Understanding The New Content Rules

Understanding The New Content Rules

Many of my clients become friends and maintaining a win-win relationship is always one of my top priorities. One of the benefits my clients receive as a result of participating in this relationship is receipt of the results of research and surveys I perform on an ongoing basis. One of my greatest benefits in this relationship is the willingness my clients have to participate in discussions and surveys I need to complete my tasks.

Three of my long time clients are in the midst of extensive website development or redesign. I no longer accept jobs requiring as much devotion as professional website design or redesign but I do however stay in an anxious frame of mind until I hear the client declare the project a success. In order to lessen my anxiety, I am diligent about sending past and present clients results of my studies.

What follows is the highlights of a report I recently completed on the crucial aspect of content management.

Google now places tremendous weight to not only the content, but how it is presented and the extent of reader interaction and reaction to the content. For years I have preached “content, content, content” to my clients. They have reported to me that their spouses have told them they often talk in their sleep saying “content, content, content.” Sadly now, content is only the foundation upon which everything else rests. You may have superb original and informative content but if readers are not interacting and reacting to that content, Google will by and large ignore its existence.

To emphasize the fact that Google now scrutinizes the delivery of content possibly more than the content itself, consider that each of the following criteria are judged:

Genre: Your content will be classified into a category for which Google has extensive knowledge of readers of that genre. If your content does not match the interest of your readers, of which Google also has extensive knowledge, your content will receive a serious penalty.

Source: Have you yet picked up on the fact that Google is now recognizing content producers – the author(s) of the content. Content producers with little recognition by Google receive far less attention for their efforts than those with Google+ accounts and author microdata within the content.

Focus: Your content can be too generic. It can even be too highly focused. Again, Google knows your audience much better than you. If Google considers the focus of your content inappropriate for your audience, you again will not see the search engine recongnition you desire. Now more than ever, content producers must know their audience and speak directly to each and every one. Content production requires knowledge of your audience location, age group, what other sites they visit, what groups and social media sites they frequent and more.

Style: How is your content presented? Is your content considered to be educational, critical, infrormative or commentary? Is the content presented as straight news, narrative or in feature style? What presentation style is preferred by your audience? Google knows. Do you?

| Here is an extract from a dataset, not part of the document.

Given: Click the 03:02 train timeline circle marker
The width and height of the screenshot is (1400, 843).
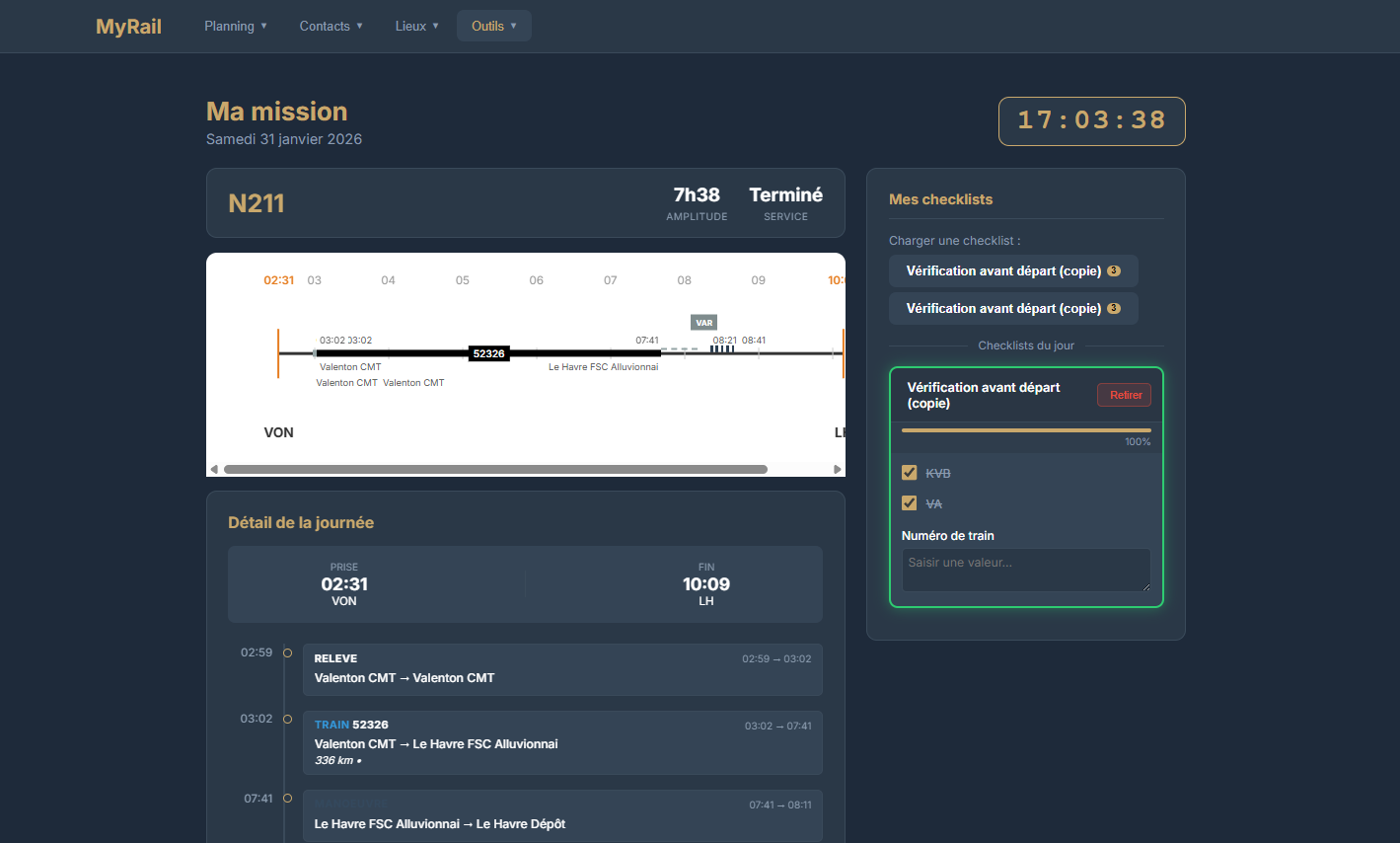Looking at the screenshot, I should [288, 719].
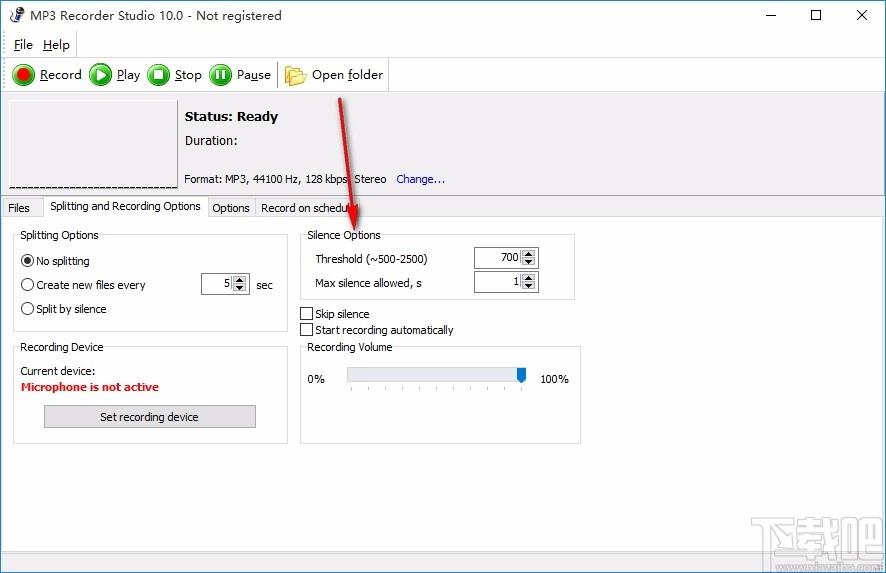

Organization: Organization is closely associated with style but given enough of a critical analysis by Google to warrant evaluation as a category of its own. Google now even evaluates typographic features such as fonts and content layout. Headings, sub-headings and headlines are now aggressively scrutinized. Google time and again has publicly stated that they are creating a search environment that encourages “a professional user experience” and penalizes all others.

Diversity: Know your audience. Produce content for each segment of your audience. You must take into account the diversity of your content and create content according to sex, age and cultural origin.